More than 300,000 retail and hospitality workers in the UK cannot get the hours they want. New research from Retail Economics and Legion Technologies puts the underemployment rate at 8.5% across the two sectors. The total lost earnings are £3.6bn.
Rising employment costs are behind the shift. Higher employer national insurance contributions and a minimum wage that rose to £12.21 in April have increased the cost of each employee. Retailers and hospitality operators, which rely heavily on part-time and flexible workers, have responded by cutting hours and slowing recruitment.
For investors, the underemployment data is a lagging indicator of margin pressure. Retail and hospitality margins are typically thin, often between 2% and 5%. The £3.6bn in lost earnings represents cost that companies have already avoided paying. The trade-off is that workers now have less income to spend at those same businesses. That feedback loop can compound the pressure on revenue.
Companies that can break that loop – by raising prices, automating tasks, or reducing non-labour expenses – are better positioned. Those that cannot will see margins compress and may face revenue declines as consumer spending drops.
The research does not name specific companies. The mechanism applies broadly across UK-listed grocers, fast-food chains, and general retailers. Any business with a high proportion of hourly-paid, part-time staff faces this labour-cost pressure.

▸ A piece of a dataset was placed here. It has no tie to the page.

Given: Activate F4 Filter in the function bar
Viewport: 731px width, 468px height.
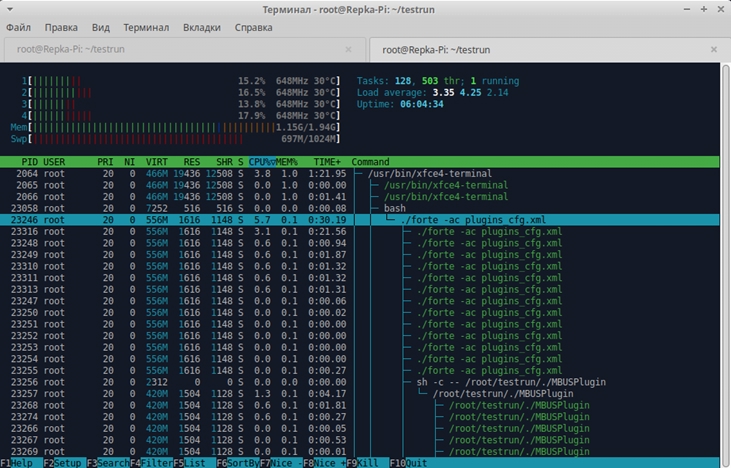Looking at the screenshot, I should click(x=152, y=463).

The £3.6bn figure is a snapshot of current conditions. The research covers the period up to mid-2026. If employment costs rise further – for instance, in the next budget – the underemployment rate could climb. For now, the data shows that labour cost, not consumer demand, is the binding constraint on retail margins.
The research shows a central challenge for investors: retail profitability now depends on how companies manage labour flexibility in a higher-cost environment. The £3.6bn in lost earnings is a measure of the pressure on both workers and the businesses that rely on them.